START THE DATA
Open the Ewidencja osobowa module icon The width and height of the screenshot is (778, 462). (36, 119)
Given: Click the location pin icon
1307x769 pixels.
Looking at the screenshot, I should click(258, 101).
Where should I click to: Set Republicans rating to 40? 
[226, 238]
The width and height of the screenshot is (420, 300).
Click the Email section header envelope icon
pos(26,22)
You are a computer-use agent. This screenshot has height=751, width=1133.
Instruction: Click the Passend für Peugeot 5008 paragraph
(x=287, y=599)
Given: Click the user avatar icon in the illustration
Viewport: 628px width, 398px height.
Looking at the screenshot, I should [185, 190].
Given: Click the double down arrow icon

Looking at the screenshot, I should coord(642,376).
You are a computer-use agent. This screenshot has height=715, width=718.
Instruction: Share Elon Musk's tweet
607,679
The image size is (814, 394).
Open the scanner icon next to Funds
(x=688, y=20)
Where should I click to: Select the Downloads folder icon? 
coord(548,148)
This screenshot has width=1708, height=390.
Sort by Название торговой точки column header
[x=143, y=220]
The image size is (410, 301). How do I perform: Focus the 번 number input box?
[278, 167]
END THE DATA
# EXERCISE AIM
Show all lines above holding "agent".

# SOLVED PROBLEM
You are a computer-use agent. This screenshot has height=751, width=1133.
You are a computer-use agent. This screenshot has height=715, width=718.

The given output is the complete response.